Lo score di Mertens parla di 20 reti stagionali in 42 presenze, di cui 17 in campionato, due in Champions League ed uno in Coppa Italia, subentrando dalla panchina. Numeri quasi normali, per il centravanti di una squadra con un gioco offensivo così dinamico. Eppure, a parte la gara di ritorno con il Crotone e quella di oggi, dove non ha quasi mai attaccato al profondità, occupando uno spazio in campo molto ristretto, risulta difficile parlare di un giocatore sottotono.

Eppure dall’unico centravanti della squadra, che non soffre di concorrenza, non si può accettare un digiuno che è durato dal 29 ottobre al 21 gennaio, periodo in cui gli azzurri hanno perso quattro punti per strada, in due gare dove una giocata da campione avrebbe aiutato, eccome. Dries Mertens non segna da sei partite, nel momento più importante e delicato della stagione. E’ da Benevento-Napoli che un suo gol non è determinante per la vittoria, i pareggi con Inter, Milan e Sassuolo urlano ancora il suo nome, come i pali che ha colpito nelle ultime uscite. Un campione che ha confermato di essere tale, ma non un fuoriclasse. Da un punto di vista tattico ha forse lasciato l’amaro in bocca: è davvero il centravanti che tutti si aspettavano?

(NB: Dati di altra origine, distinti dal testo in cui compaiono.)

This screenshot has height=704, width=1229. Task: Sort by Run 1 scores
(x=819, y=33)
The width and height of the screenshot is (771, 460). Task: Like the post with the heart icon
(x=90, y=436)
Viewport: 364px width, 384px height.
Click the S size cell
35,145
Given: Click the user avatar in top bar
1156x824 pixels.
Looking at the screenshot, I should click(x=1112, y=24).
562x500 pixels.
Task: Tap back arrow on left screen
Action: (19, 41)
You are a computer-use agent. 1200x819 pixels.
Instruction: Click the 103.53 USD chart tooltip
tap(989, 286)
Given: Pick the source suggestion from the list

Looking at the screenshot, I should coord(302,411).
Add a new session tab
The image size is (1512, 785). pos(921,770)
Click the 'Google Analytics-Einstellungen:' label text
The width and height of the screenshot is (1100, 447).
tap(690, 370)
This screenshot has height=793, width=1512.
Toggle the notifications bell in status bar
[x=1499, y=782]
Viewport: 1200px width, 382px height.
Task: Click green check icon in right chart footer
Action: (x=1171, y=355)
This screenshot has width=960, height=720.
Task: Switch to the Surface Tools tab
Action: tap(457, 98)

Il dato che ha forse qualcosa da dire è quello sulle reti in trasferta: solo 7 nelle 19 gare giocate fuori casa, quasi uno ogni tre. Non è, ci sentiamo di dirlo, uno score da scudetto. E fa riflettere sul reale motivo di questo calo del belga: l’esecuzione. E’ quella ad essere mancata quest’anno, Mertens non è stato il centravanti implacabile che sembrava lo scorso anno. In tante gare, le sue giocate sono mancate, le reti straordinarie che ha regalato lo scorso anno sembrano solo un ricordo. E senza quelle, diventa difficile competere con chi di fuoriclasse in squadra ne ha parecchi.

Il centravanti “completo” che ha mostrato di essere lo scorso anno, ma che ad oggi ha mostrato parecchie lacune in quel ruolo. Lacune che colma con facilità Arek Milik, non per divario tecnico, ma semplicemente per caratteristiche personali. Dries Mertens è un campione, ma i problemi in attacco portano la sua firma, o quella di chi ha considerato il reparto al sicuro con lui. Un giocatore straordinario, ma che le caratteristiche complete del centravanti non può vantarle. E se vengono a mancare i suoi lampi di classe, quelle lacune non fanno altro che allargarsi.